Covid-19 has played the role of secret Santa Claus for the real estate industry, as more people opted for larger homes and market players consolidated, easing the uncertainty and delivery delays that had away buyers. Mumbai, India’s largest residential market, recorded the highest monthly home sales in a decade in October 2021, according to real estate consultancy Knight Frank India. Hyderabad, Bengaluru and Pune also joined in the festive joy. “Covid has impressed the need for a home, a better and bigger space and more amenities, among others,” said Niranjan Hiranandani, Managing Director of the Hiranandani Group.
Forward and up
So what will prices look like in 2022? Knight Frank India expects a 5% increase. “In the previous phase, say 2011-12, the pricing power rested with the developers. It is a full buyer’s market. About 80% of open transactions are driven by end users. So the ability to pass higher prices on to developers is limited, ”says Prashant Thakur, Senior Director and Research Manager, Anarock Property Consultants.
It took years for the besieged industry to bring back buyers. Besides Covid, low interest rates, falling prices, reductions in stamp duties, and a wave of corporate discounts and programs have helped the recovery. As the second wave dampened momentum, residential sales rose 92% year-on-year to 64,010 units in the third quarter of 2021, according to Knight Frank India, beating previous average quarterly sales by 4%. the 2019 pandemic.
However, with labor costs and the prices of raw materials like steel, cement, aluminum and copper rising sharply, the discount party seems over, at least for now. “There is immense pressure on margins, and another wave could disrupt supply chains, leading to project cost overruns,” said Ashok Tyagi, full-time director and CEO of DLF. Godrej Properties plans to increase prices across the portfolio and has already undertaken low to mid-digit increases in all markets. “We want to balance expanding margins with strong sales volumes in this market,” Pirojsha Godrej, managing director of Godrej Properties, recently told investors on a call. The trajectory of prices in the residential market was “rather upward” and should experience “a more significant rise in prices”, he added.

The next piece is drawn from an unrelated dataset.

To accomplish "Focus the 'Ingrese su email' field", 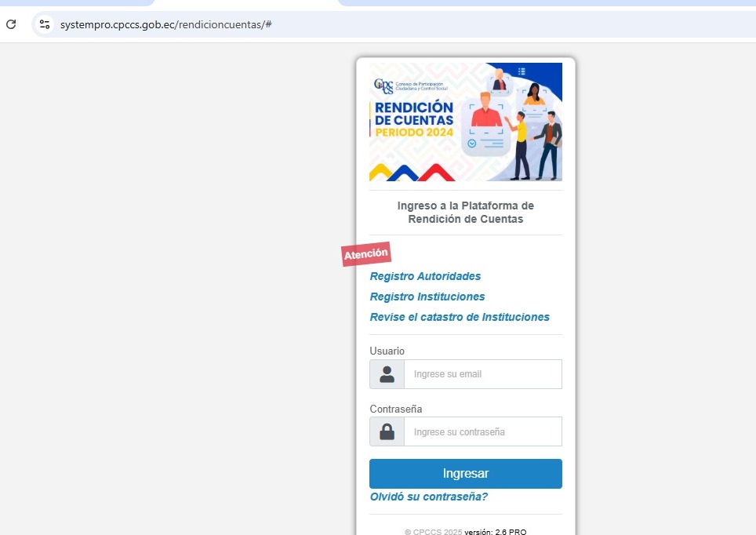I will pos(482,374).
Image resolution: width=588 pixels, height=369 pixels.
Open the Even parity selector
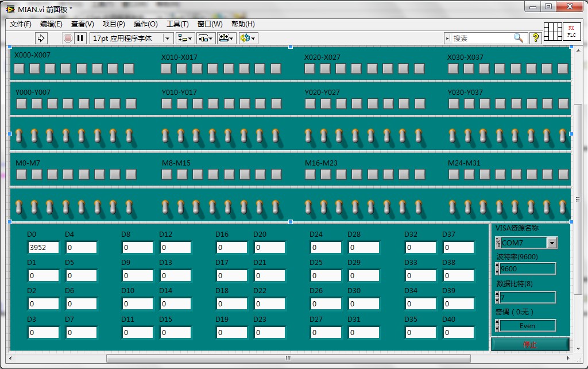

A modest increase is unlikely to scare away buyers as the affordability quotient remains high, analysts say. “If you look at the inflation-adjusted prices, we’re somewhere in the 2005-2007 era. Affordability is at its best in 25 years, ”said Sharad Mittal, CEO of Motilal Oswal Real Estate.
Another measure of affordability, says Hiranandani, is that “the average price of a house, which once equaled your income over five years while receiving loans, has now fallen to three and a half years. This means that the income has increased. , but house prices have not increased proportionately. “
Part of this has to do with the industry’s hectic run over the past six years. A multitude of political and regulatory decisions have impacted sales and sentiment. Starting with demonetization, the GST, the Real Estate Regulation and Development Act [RERA], and the collapse of IL & FS, back-to-back events halted new launches as inventory piled up. The Covid-19 has dealt another blow. The recovery we are seeing now, according to Thakur, stems from the low level of 2020, which was a “calendar year of devastation.” Even now, it’s gradual and we won’t reach pre-pandemic levels until 2022-2023.
In such a scenario, low interest rates accelerated sales. In some cases, mortgage rates have even fallen to 6.5%. In between, banks, offering upgrades and graduated IMEs, and government programs, have also contributed to easier and faster access to credit for buyers.
“Growth in GDP will mean that demand for real estate will also increase, regardless of what Covid may throw at us,” Hiranandani said.